(Stated exercise)
Rewrite the listing lines starting at the one that contains "The height and width of the screenshot is (460, 850)." and ending at the end of the listing as a numbered list, leaving out blank lines.

════════════════

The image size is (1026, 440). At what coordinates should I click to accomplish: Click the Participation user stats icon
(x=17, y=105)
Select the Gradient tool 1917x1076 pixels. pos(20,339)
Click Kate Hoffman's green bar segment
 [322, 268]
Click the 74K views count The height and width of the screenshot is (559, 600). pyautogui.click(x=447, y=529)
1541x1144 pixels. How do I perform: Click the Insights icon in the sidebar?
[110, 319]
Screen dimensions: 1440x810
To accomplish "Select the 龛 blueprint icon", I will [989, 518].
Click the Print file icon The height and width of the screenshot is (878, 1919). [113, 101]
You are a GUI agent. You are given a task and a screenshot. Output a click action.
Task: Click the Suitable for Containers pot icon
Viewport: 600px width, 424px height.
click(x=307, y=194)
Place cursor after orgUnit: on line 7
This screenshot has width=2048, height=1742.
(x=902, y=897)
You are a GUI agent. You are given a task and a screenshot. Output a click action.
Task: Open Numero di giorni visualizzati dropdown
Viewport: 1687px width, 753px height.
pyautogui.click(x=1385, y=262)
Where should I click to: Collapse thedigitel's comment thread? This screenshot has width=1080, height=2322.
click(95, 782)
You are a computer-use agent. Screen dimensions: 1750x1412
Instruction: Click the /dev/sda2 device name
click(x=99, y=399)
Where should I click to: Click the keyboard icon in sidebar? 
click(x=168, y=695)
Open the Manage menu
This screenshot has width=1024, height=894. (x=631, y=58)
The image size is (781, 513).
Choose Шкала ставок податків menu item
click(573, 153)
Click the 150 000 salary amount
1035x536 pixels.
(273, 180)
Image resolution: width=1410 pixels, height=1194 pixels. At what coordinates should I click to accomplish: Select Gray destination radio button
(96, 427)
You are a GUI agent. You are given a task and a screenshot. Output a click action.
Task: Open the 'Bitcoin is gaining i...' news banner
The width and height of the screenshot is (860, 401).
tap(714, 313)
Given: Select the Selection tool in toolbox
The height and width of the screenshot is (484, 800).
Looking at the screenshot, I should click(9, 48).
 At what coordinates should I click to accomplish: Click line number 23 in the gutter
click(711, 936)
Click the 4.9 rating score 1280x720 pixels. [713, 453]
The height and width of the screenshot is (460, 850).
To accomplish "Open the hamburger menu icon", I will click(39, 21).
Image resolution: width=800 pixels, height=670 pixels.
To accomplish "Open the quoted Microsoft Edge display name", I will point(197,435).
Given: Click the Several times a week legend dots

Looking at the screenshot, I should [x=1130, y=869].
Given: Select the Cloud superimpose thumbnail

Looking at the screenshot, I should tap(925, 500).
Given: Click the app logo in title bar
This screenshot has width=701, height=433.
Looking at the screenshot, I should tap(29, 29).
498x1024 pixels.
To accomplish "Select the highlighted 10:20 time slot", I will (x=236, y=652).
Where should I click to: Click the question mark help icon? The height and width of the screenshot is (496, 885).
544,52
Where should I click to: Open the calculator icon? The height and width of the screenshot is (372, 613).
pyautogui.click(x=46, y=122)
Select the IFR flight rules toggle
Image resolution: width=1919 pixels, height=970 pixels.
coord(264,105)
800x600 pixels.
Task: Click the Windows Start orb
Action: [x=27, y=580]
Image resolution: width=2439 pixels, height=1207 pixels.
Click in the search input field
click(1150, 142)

════════════════

(Answer for the task)
1. The height and width of the screenshot is (460, 850).
2. To accomplish "Open the hamburger menu icon", I will click(39, 21).
3. Image resolution: width=800 pixels, height=670 pixels.
4. To accomplish "Open the quoted Microsoft Edge display name", I will point(197,435).
5. Given: Click the Several times a week legend dots
6. Looking at the screenshot, I should [x=1130, y=869].
7. Given: Select the Cloud superimpose thumbnail
8. Looking at the screenshot, I should tap(925, 500).
9. Given: Click the app logo in title bar
10. This screenshot has width=701, height=433.
11. Looking at the screenshot, I should tap(29, 29).
12. 498x1024 pixels.
13. To accomplish "Select the highlighted 10:20 time slot", I will (x=236, y=652).
14. Where should I click to: Click the question mark help icon? The height and width of the screenshot is (496, 885).
15. 544,52
16. Where should I click to: Open the calculator icon? The height and width of the screenshot is (372, 613).
17. pyautogui.click(x=46, y=122)
18. Select the IFR flight rules toggle
19. Image resolution: width=1919 pixels, height=970 pixels.
20. coord(264,105)
21. 800x600 pixels.
22. Task: Click the Windows Start orb
23. Action: [x=27, y=580]
24. Image resolution: width=2439 pixels, height=1207 pixels.
25. Click in the search input field
26. click(1150, 142)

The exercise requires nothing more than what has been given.